Tank exhales sharply, frustrated now, and I bite back a smile at the way he doesn’t want to let this go, the way he hates interruptions that don’t involve us tangled together, reckless and lost in each other.
“Fucking hell,” he mutters, forehead resting against mine, still trying to cling to the now-fading heat between us. I can feel his hands on me, possessive and lingering, feel the pulse pounding loud in my throat. And I know — we’re both debating whether to keep going, and fuck the consequences, forget the world outside and everything that comes with it.
Then I hear it; a voice that makes my blood turn to ice, a voice that turns want to terror in the space of a single heartbeat. “I won’t be kept waiting.”
Victor. My brother. The world crashes back, brutal and unrelenting.
My stomach lurches. Every inch of me goes cold and rigid, a sharp, instinctual panic overtaking the heat in my veins. The old fear, the familiar fear, seizes me with merciless hands, squeezing hard. I shove Tank back, hard, breaking the kiss abruptly and without finesse.
His hands tighten on my waist, surprised at the sudden shift from lust to panic, from heat to ice. I don’t look at him. I can’t. He can’t see the fear in my eyes, fear that, even now, is suffusing my body and making it hard to breathe. I slide off the counter with all the grace of a stone, landing on my feet but feeling anything but steady.
Silent, panicked, mind racing, I try to wrap my brain around what's happening and what Victor wants and how to deal with it.
Tank’s voice is low, gruff. “What the hell?”
I barely hear him.
I turn toward the back room, toward the hallway leading deeper into the bakery.

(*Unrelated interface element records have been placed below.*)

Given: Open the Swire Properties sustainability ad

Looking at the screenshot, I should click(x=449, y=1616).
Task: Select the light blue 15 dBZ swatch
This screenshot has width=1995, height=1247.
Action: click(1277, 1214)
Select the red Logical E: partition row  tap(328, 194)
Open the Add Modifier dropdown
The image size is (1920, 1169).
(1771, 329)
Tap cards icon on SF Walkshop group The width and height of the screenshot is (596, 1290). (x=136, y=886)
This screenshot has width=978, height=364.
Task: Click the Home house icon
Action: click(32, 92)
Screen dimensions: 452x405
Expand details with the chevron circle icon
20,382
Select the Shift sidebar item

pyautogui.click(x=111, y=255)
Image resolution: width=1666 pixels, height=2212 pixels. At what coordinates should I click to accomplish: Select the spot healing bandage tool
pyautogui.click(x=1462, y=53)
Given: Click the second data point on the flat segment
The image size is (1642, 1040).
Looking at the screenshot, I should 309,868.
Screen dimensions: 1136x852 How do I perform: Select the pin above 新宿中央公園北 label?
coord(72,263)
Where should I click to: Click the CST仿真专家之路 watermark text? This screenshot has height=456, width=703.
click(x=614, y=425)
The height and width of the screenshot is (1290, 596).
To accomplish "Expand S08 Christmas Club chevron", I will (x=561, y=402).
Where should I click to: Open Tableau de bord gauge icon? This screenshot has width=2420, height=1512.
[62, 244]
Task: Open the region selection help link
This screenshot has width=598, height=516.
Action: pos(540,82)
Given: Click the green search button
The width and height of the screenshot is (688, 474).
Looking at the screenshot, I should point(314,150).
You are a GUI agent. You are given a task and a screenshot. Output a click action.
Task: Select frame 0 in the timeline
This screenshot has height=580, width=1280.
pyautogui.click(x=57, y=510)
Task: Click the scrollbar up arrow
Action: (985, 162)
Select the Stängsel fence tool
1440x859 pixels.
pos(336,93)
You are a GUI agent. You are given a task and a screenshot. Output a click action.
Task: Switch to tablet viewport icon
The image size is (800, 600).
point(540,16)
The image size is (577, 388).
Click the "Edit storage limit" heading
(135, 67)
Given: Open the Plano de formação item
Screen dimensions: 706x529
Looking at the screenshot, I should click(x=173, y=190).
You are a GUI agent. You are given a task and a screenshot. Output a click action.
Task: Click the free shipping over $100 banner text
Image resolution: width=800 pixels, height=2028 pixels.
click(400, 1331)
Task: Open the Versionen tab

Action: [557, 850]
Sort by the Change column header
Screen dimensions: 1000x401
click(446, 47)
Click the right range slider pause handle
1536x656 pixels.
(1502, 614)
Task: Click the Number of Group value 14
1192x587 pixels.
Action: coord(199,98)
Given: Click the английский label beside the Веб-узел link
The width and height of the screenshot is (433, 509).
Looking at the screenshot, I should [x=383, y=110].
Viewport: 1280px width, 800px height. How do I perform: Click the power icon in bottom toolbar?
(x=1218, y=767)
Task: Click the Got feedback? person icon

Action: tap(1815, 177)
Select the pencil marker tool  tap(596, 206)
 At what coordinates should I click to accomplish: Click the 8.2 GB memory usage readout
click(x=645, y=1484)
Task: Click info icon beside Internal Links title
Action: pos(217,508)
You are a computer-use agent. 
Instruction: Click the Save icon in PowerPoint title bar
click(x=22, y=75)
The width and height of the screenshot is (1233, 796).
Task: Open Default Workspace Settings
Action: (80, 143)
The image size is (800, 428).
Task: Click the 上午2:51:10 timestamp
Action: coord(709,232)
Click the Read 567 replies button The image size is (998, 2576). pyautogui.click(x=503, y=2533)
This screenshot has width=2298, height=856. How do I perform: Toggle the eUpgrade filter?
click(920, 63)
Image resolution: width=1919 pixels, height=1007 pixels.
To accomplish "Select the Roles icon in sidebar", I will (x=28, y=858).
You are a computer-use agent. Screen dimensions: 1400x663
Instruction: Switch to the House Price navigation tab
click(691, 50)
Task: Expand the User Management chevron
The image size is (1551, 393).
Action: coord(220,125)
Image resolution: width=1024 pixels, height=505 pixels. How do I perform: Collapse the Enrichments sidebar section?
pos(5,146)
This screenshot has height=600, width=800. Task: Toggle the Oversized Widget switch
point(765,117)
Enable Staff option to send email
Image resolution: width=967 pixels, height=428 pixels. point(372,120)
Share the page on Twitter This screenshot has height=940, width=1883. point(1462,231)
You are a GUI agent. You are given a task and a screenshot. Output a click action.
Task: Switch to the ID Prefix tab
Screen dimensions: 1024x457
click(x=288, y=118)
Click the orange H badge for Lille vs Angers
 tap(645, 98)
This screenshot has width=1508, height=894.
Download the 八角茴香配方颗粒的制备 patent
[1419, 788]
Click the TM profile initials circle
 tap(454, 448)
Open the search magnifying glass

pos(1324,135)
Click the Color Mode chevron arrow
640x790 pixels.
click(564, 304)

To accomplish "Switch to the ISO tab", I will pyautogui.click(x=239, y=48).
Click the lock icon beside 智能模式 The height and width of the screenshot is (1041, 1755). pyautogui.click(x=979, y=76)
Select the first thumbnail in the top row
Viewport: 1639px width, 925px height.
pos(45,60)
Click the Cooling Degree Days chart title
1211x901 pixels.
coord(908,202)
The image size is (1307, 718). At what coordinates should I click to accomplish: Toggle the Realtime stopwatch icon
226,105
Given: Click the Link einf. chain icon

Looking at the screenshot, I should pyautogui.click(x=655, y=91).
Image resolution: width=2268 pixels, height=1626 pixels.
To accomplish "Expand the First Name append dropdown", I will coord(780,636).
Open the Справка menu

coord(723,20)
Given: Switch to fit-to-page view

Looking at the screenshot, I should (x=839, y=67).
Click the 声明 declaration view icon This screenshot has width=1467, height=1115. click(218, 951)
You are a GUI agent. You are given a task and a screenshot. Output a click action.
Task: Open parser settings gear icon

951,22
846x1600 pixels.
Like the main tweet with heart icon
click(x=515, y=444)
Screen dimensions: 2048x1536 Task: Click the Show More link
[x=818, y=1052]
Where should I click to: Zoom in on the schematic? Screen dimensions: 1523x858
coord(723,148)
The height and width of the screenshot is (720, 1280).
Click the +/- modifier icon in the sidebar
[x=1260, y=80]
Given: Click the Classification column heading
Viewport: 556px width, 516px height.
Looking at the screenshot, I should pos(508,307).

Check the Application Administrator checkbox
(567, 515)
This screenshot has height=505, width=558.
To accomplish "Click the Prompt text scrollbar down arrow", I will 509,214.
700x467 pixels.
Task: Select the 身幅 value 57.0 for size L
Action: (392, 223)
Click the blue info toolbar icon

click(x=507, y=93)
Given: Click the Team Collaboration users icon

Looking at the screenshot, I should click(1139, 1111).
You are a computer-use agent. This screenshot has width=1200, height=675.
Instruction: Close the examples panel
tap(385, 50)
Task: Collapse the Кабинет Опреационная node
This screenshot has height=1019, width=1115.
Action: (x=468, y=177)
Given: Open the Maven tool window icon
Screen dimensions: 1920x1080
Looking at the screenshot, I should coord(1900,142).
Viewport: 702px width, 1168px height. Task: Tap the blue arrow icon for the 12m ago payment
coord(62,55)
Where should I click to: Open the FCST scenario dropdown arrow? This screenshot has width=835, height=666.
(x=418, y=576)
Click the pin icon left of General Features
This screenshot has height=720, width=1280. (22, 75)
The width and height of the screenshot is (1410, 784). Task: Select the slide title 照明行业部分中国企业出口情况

Footsteps sound at the front of the shop.
Tank stiffens beside me.
That’s when I see it—the shift in him; it’s instantaneous; one moment, he’s just Tank—gruff, cocky, the insufferable baker brute with flour on his hands and an apron tied around his waist.
Then, his entire body language changes.
He casts a look to the front of the bakery, through the semi-open doorway that gives just a glimpse of the front, sees something, and then Tank goes utterly still.
Predatory.
Controlled, but coiled so tightly I swear the air around him shifts.
It’s the posture of a man about to go to war.
My heart pounds against my ribs.
I shouldn’t be here.
I need to get out of sight.
I barely think before I slip into the back hallway, pressing myself against the doorframe.
Just out of sight.
Just in time.
From my hidden spot, I can hear Tank’s footsteps as he moves toward the front of the bakery. Deliberate. Measured. Like a soldier walking into a battlefield.
My pulse slams in my ears, every beat a warning — of fear, of violence, of the evil that swirls around my brother like a plague.
"It’s about time.” Victor’s voice is casual, easy. “Been hearing good things about this place. Figured we’d stop in.”
Tank doesn’t answer right away. For a second, nothing happens. Then I hear his voice—calm, but razor-edged. “That so?”
My stomach twists. I know that tone.
It’s the same controlled menace I’ve heard from men like my brother. From dangerous men who don’t speak unless they’re about to do something lethal.